Independent Patriots for Change (IPC) parliamentarian Lilian Lutuhezi has called for measures to stop the exploitation of children as labourers on farms, at villages, and in homes as domestic workers or babysitters.
This comes after the police recently arrested a pensioner (62), who employed an Angolan girl (16) as a domestic worker without paying her at Oshiyagaya village in the Oshikoto region. The pensioner allegedly promised to pay the girl N$500 a month.
Lutuhezi raised the issue in her notice of questions to minister of gender equality and child welfare Emma Kantema in the National Assembly on Tuesday.
“The painful truth is that this may only be the tip of the iceberg.
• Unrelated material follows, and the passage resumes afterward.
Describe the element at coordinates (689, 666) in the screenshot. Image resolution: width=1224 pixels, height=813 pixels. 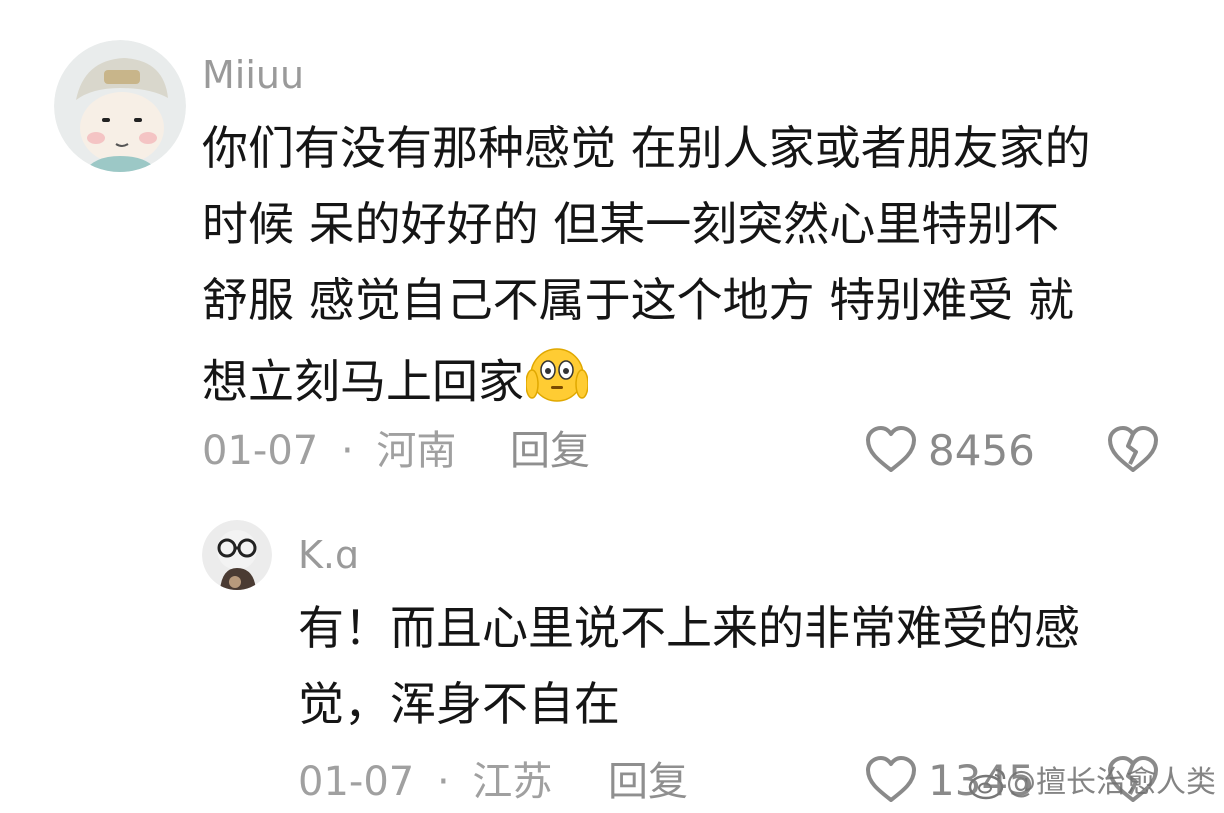
I see `comment-text: 有！而且心里说不上来的非常难受的感 觉，浑身不自在` at that location.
Across Namibia, children, especially from vulnerable communities such as the San, and also from neighbouring countries like Angola and Zambia, are being exploited,” she said.
She said some minors are being used as cheap labour on farms and in villages where they herd cattle and goats or work in the fields, adding others are brought into homes where they work as domestic workers or babysitters at a very young age.
Such practices treat children as workers rather than children who deserve care, protection, and education.
Lutuhezi said this goes directly against the Child Care and Protection Act of 2015 which prohibits the exploitation, neglect, and abuse of children.
“It is also inconsistent with Namibia’s commitments under the African Charter on the Rights and Welfare of the Child and the Geneva Convention, which require
states to ensure every child is protected from exploitation, violence and degrading treatment,” she said.